St Peter’s seminary in Kilmahew has lain abandoned for nearly 30 years. The building has been exposed to neglect, nature, graffiti and low-level vandalism.

Earlier this year it was announced that arts organisation NVA were set to transform the building into a space for cultural events.

Some £7.5 million will be given to the arts organisation by the Heritage Lottery Fund, Historic Scotland and Creative Scotland to bring the space into being. Over the weekend media suggested that concerts, plays, operas, exhibitions and festivals would all be staged at the site.

NVA is hopeful St Peters will be open to the public in time for the building’s 50th anniversary. Plans are already under way for a massive event next spring, with 10,000 people expected to attend.
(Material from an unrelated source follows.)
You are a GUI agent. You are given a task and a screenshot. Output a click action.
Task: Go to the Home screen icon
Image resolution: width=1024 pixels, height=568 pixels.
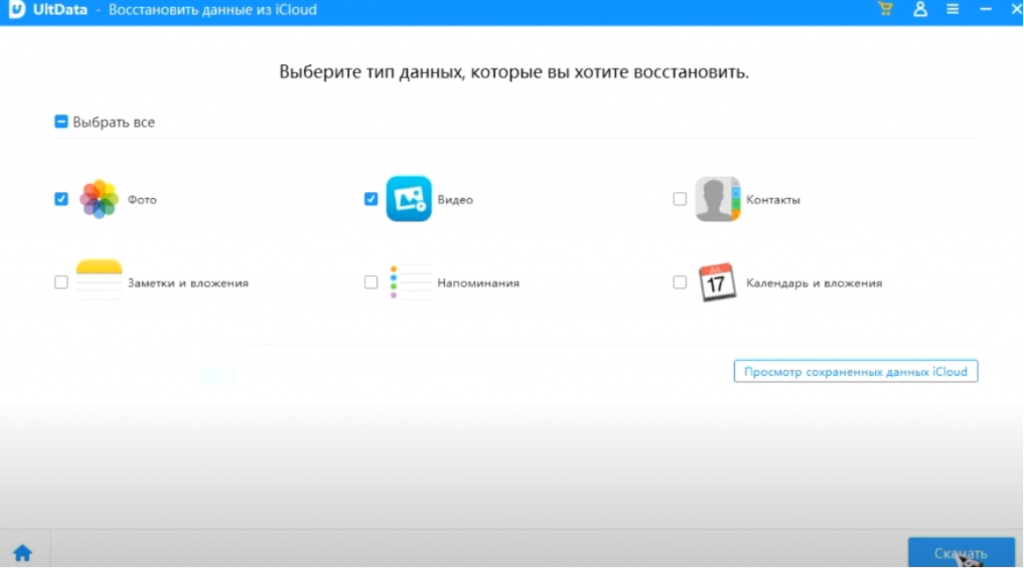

Angus Farquhar from NVA said: “The best way to describe what we plan to do with St Peter’s is to look back at the impact that the Tramway arts centre had when it opened in Glasgow in 1990, with the late 20th-century use of an old industrial space.

“It allowed a lot of large-scale work, both national and international, to happen for the first time. I think St Peter’s will take its place. You will see some of the seminal shows in Britain taking place here in the next 20 to 30 years. We will be inviting some of the best companies in the UK and the world to respond to the building.

“It’s not about getting a touring show and ramming it into an awkward-shaped space. The aim is that it will actually inspire well-established and world-class artists.

“The main high-profile programme will be a four- or five-month summer season. But we will also be using it in the winter months for emerging artists and companies to have space to develop their work in a supported environment. It will have a double function.

“What we’re doing with the building is very unusual as we’re taking it back from full ruination to something in between. The building will have a strange skeletal structure gradually going back to how it looked in the 1960s. The north end of the site will remain consolidated, almost like castle battlements, while the south end, where the seminary chapel was, will be fully restored and will have the main, 600-capacity covered auditorium.”

It is fair to say that the building, with its concrete, modernist style, is not universally loved. Locals have not always been keen on the people attracted to the site, with reports of raves and parties attracting hundreds.

Designed by Glasgow architects Isi Metzstein and Andy MacMillan from Gillespie, Kidd and Coia, the building was unwanted almost before it was finished. Fewer young men wanted to enter the priesthood, and the Vatican was encouraging priests to train in the communities they would serve rather than in a remote, cosseted building. The architect’s affection for a particular type of hard-to-come-by Danish lightbulb caused particular problems for seminarians.

The 144-acre site also includes a 15th-century castle and a Victorian walled garden.